[Opening TEXT section]
There has been longstanding interest in estimating demography, as migration and population density are key parameters for evolution and ecology. Having a demographic model is essential for disentangling the effects of neutral evolution from selection, and hence crucial to understanding adaptation. Moreover, inference of demographic parameters is important for conservation and breeding management. As direct observations are often work-intensive and necessarily limited to short time scales, the increasing availability of genetic markers has spurred efforts to develop inference methods based on genetic data.
This work focuses on estimating demography by using pairwise shared long blocks of genome that originate from recent genetic co-ancestry. Specifically, we study so called IBD - blocks (identity by descent) in sexually reproducing populations, which are commonly defined as co-inherited segments delimited by recombination events on the path to the common ancestor (see Fig. 1). It has now become feasible to detect long regions of exceptional pairwise similarity from dense SNP or whole genome sequences (e.g. Gusev et al. (2009); Browning and Browning (2011)) and for regions longer than a few cM, the bulk of such regions mostly consists of a single IBD-block unbroken by recombination, at least when inbreeding is rare (Chiang et al. 2016). This yields novel opportunities for inferring recent demography, as one can study the direct traces of recent co-ancestry.
Recombination can then be used as a clock, since the length of shared blocks contains information about their age: The longer the time to the most recent common ancestor, the shorter the expected IBD length, as recombination has had more chance to break up ancestral genetic material – the probability that a block of a given map length is not hit by recombination decays approximately exponentially with time back. Long IBD-blocks hence originate mostly from very recent co-ancestry. Analyzing them yields insight into very recent times and is complementary to the analysis of short identical segments, which are informative about deeper times scales (Li and Durbin 2011; Harris and Nielsen 2013).
Recent work has begun to explore this potential for inference of recent demography: Sharing of long blocks between pairs of populations can be used to infer the distribution of recent coalescence times (Ralph and Coop 2013), and fitting deme and island models can yield information on recent population sizes (Palamara et al. 2012; Browning and Browning 2015) and migration patterns (Palamara and Pe’er 2013).
[Closing TEXT section]
[Opening DATA section]
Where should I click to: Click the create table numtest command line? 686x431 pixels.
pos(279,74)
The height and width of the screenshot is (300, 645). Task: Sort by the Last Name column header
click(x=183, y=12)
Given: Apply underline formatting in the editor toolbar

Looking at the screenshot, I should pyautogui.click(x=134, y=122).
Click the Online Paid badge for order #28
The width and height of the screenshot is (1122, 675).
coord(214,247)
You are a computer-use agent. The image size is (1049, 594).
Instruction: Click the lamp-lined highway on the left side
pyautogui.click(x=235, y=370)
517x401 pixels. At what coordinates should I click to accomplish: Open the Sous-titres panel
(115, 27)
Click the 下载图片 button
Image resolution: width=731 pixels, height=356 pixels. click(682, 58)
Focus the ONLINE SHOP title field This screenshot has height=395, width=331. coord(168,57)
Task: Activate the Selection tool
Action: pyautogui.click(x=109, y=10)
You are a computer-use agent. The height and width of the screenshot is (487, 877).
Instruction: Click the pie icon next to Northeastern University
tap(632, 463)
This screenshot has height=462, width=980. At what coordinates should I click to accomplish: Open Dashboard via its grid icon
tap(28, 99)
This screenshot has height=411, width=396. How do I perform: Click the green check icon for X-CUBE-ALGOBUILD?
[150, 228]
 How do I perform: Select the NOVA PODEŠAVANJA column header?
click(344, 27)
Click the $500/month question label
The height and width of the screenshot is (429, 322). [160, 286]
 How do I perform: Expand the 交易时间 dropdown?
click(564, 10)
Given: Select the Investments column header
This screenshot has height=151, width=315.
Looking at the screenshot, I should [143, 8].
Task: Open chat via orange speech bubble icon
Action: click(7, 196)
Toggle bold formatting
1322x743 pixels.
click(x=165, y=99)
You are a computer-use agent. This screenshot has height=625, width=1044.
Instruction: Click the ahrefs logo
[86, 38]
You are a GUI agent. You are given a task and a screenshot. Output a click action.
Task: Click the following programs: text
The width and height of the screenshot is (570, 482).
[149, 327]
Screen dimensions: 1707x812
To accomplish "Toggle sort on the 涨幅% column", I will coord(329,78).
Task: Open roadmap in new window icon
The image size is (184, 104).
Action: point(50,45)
[Closing DATA section]
▶ [WORK REQUEST 1] Decide whether each statement agrees with the text on estimating demography from IBD blocks, answering yes or no and quoting the words from that text that settle it: (a) long IBD blocks mostly come from very recent co-ancestry; (b) a longer time to the most recent common ancestor gives a longer expected IBD length; (c) direct observations are limited to long time scales.
▶ [WORK REQUEST 2] Continue the text on estimating demography from IBD blocks, starting after its last sentence.
The rows are not needed here.

▶ [EXERCISE OUTPUT 1]
(a) Yes: "Long IBD-blocks hence originate mostly from very recent co-ancestry."
(b) No: "The longer the time to the most recent common ancestor, the shorter the expected IBD length"
(c) No: "necessarily limited to short time scales"

▶ [EXERCISE OUTPUT 2]
Here, we focus on a pattern of isolation by distance of IBD-blocks within populations extended in two dimensions with local migration. For such populations, the classical Wright-Malecot formula describes an increase of mean pairwise genetic diversity with increasing geographic separation, a classical isolation by distance pattern (Wright 1943; Malécot 1948). Several demographic inference methods utilize this as signal, typically by fitting the predicted pattern of increasing pairwise FST with geographic distance, to infer parameters of recent demography (e.g. Rousset (1997, 2000); Vekemans and Hardy (2004)). However, such schemes based on pairwise diversity have fundamental limitations. Importantly, these methods can usually only infer the so called neighborhood size, the product 4πDσ2 of the dispersal rate σ2 with effective density D; separate estimation of these important parameters is usually not feasible, as the underlying signal is based on a relatively short-term equilibrium between local drift and dispersal, and typically mutation rates are too low to provide significant additional information on these short time scales (Barton et al. 2013). Moreover, theoretically expected isolation by distance patterns on small scales, that built up over relatively recent times (Leblois et al. 2004) can be severely confounded by deeper, often unknown ancestral patterns (Meirmans 2012).
This work expands on Barton et al. (2013) to overcome these problems: As in the derivation of the Wright-Malecot formula, they use spatial diffusion to model the spread of ancestral genetic material back in time to derive first analytical formulas for block sharing depending on pairwise sample distance and block length. Based on these theoretical results, they observed that analysis of shared IBD-blocks would in principle allow one to use recombination as a clock to estimate dispersal and past density separately, very robust to confounding by ancestral structure.
Here, we introduce a practical inference scheme based on this idea, that fits the underlying demographic model by maximizing a composite likelihood, similar to Ralph and Coop (2013). For this, we first expand the analytical formulas of Barton et al. (2013) to explicitly describe the expected number of shared blocks of a certain block length for a given sample pair. Similarly, we use geographic diffusion of ancestry in our model, and we additionally describe the effect of recent population density changes. Since formally using a geographic diffusion approximation is not always well justified (Felsenstein 1975; Barton et al. 2002), we here also demonstrate that the derived formulae closely match simulated IBD-block sharing using several standard models of geographically extended populations.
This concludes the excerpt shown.